■ INFORMATION PROVIDED:

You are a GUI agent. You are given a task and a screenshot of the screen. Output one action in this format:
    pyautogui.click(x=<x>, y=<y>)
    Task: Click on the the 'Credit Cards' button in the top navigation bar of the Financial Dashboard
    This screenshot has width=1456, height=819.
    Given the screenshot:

...

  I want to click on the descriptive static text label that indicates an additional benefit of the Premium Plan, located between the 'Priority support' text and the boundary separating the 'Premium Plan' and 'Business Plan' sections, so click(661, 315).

---

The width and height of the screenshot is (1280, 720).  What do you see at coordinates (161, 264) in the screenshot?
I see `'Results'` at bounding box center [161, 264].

■ PROBLEM TO SOLVE: Rewrite the listing starting at the line that contains "The width and" and ending at the line that contains "center [161, 264].", with "height" changed to "length" and nothing else altered.

■ RIGHT ANSWER:
The width and length of the screenshot is (1280, 720).  What do you see at coordinates (161, 264) in the screenshot?
I see `'Results'` at bounding box center [161, 264].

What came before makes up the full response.